Tasks to carry out >>
a) Please reproduce the part of the ASI poll below between "Votes: 27 19.9%" and "ASI without restrictions.", inclusive.
b) Decide whether each statement agrees with the ASI poll below, answering yes or no and quoting the deciding words: (i) the option "No ASI" received 35 votes; (ii) the option "Fixed ASI without negatives" received 31 votes; (iii) the option "Floating ASI with restrictions" received 5.9% of the votes.

Text >>
D&D General How do you like your ASIs?

What do you like to see in your character creation rules?

  • Fixed ASI including possible negatives.

    Votes: 27 19.9%
  • Fixed ASI without negatives.

    Votes: 5 3.7%
  • Floating ASI with restrictions.

    Votes: 8 5.9%
  • Floating ASI without restrictions.

    Votes: 31 22.8%
  • Some fixed and some floating ASI.

    Votes: 19 14.0%
  • No ASI

    Votes: 35 25.7%
  • Other (feel free to describe)

Source data >>
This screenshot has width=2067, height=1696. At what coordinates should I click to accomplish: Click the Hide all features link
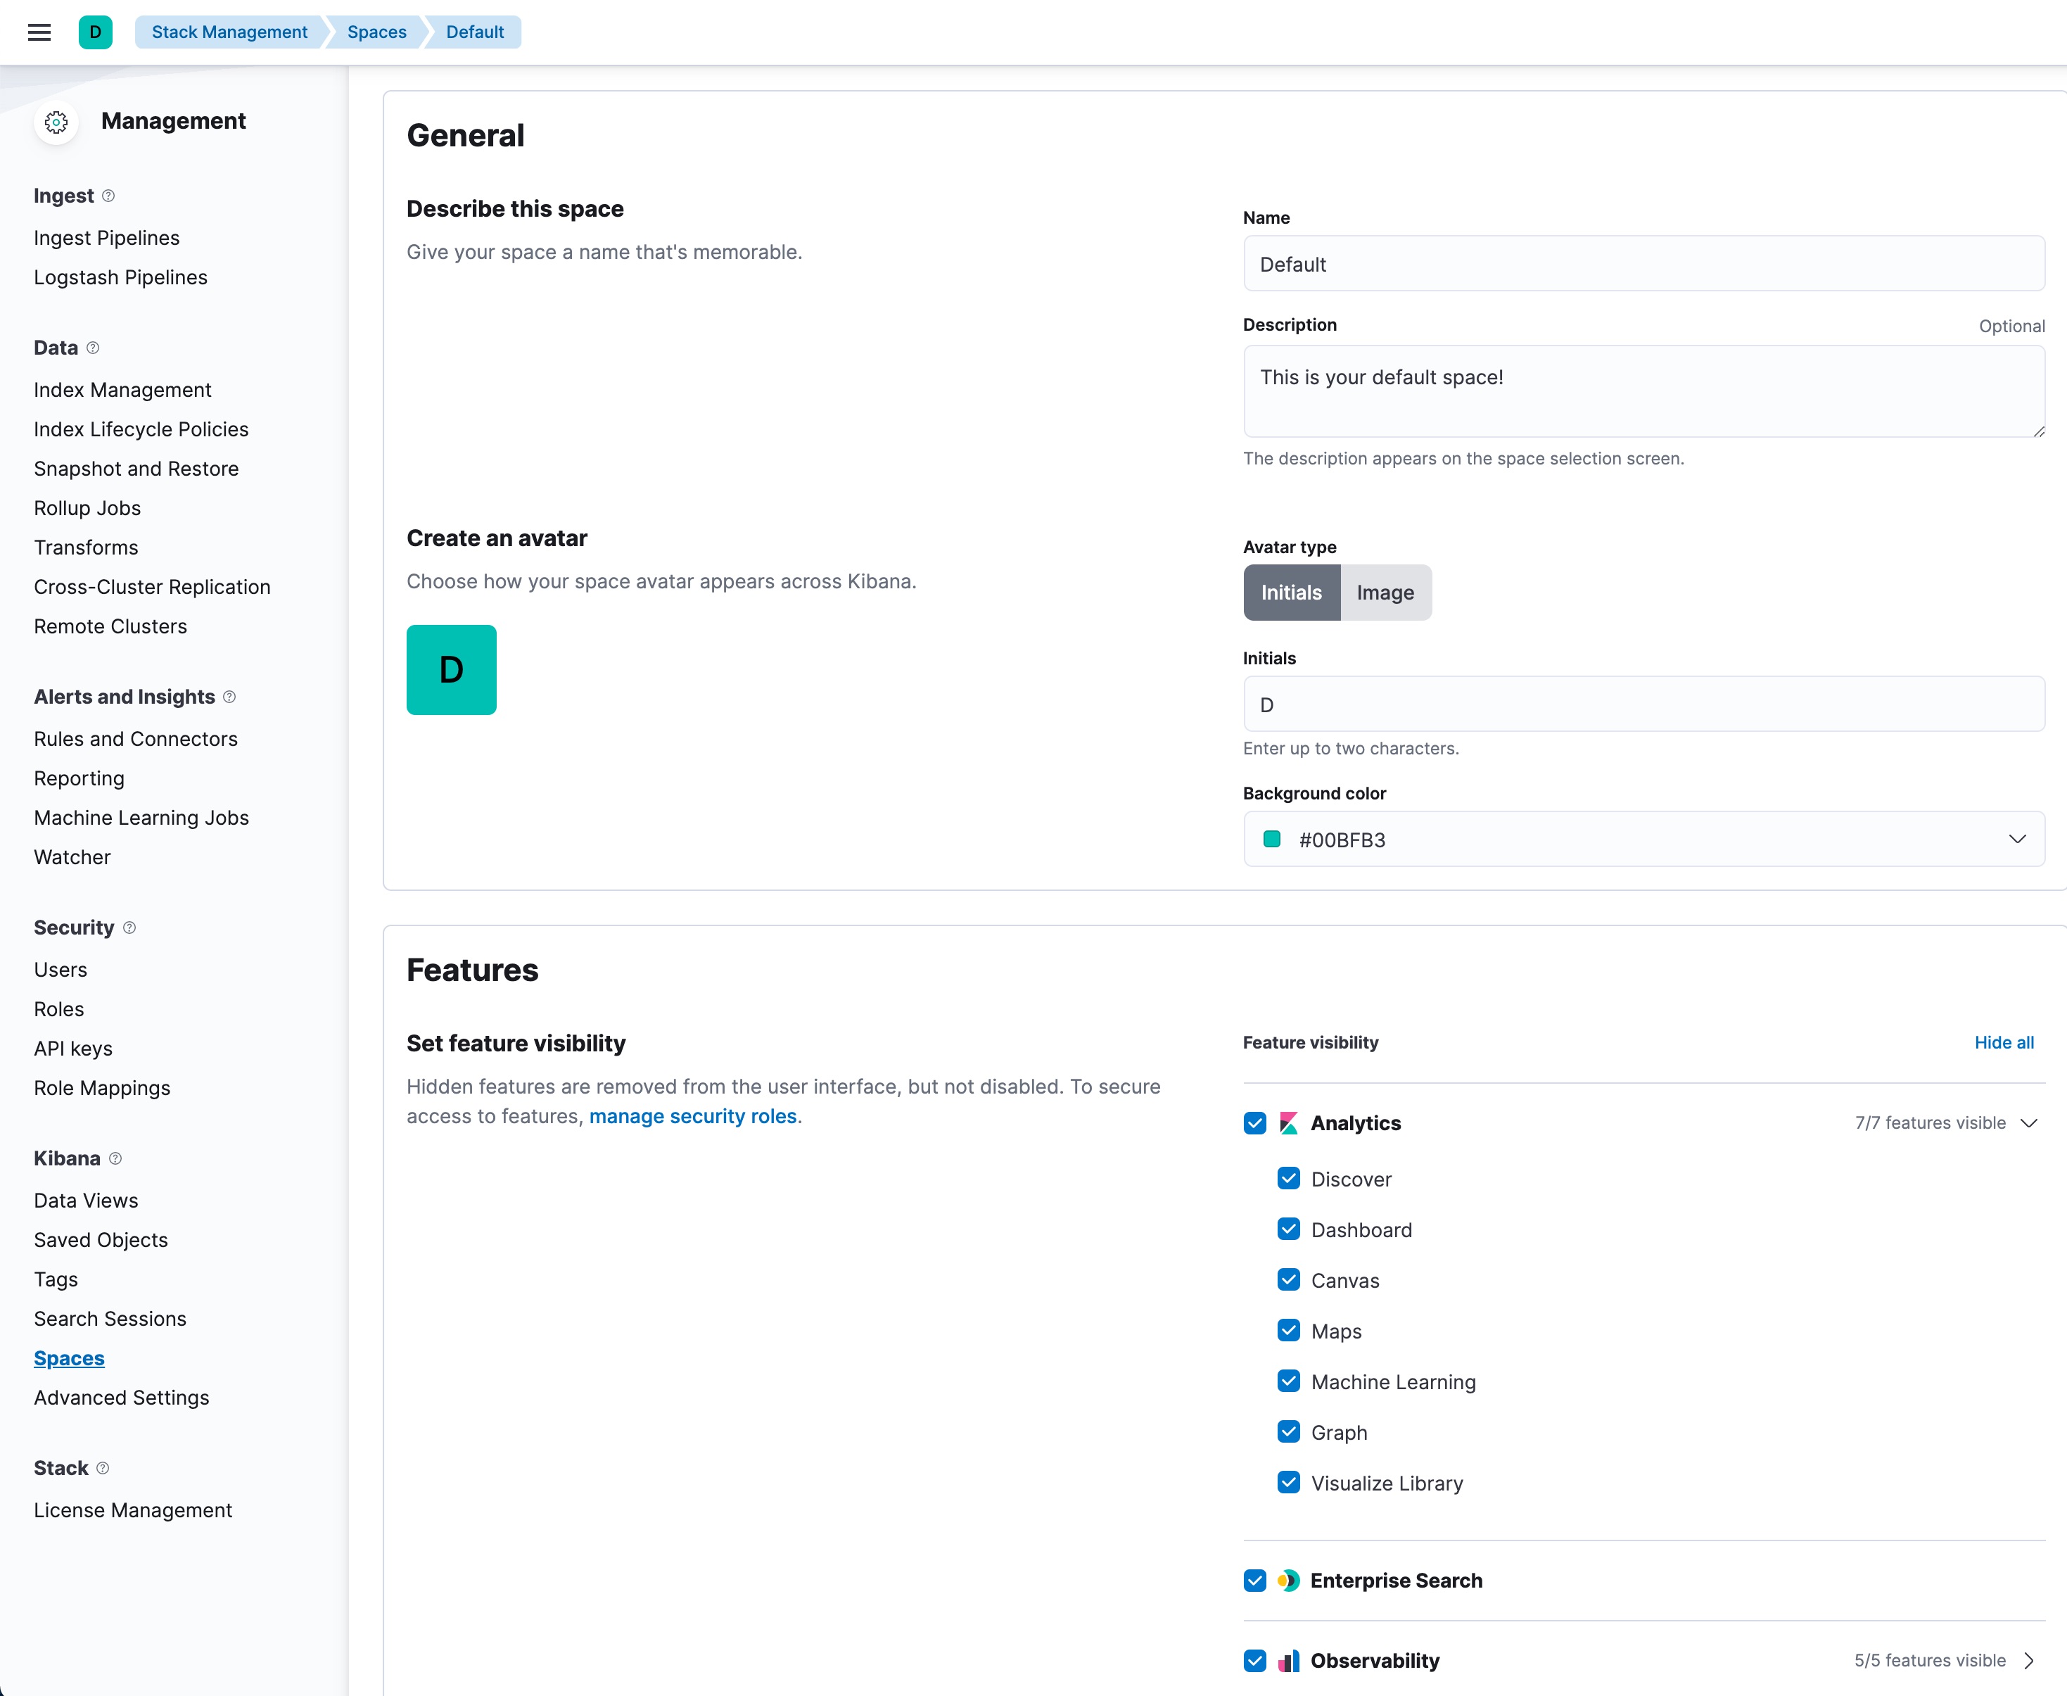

Task-by-task outputs >>
a)
Votes: 27 19.9%
  • Fixed ASI without negatives.

    Votes: 5 3.7%
  • Floating ASI with restrictions.

    Votes: 8 5.9%
  • Floating ASI without restrictions.

b)
(i) Yes: "Votes: 35 25.7%"
(ii) No: "Votes: 5 3.7%"
(iii) Yes: "Votes: 8 5.9%"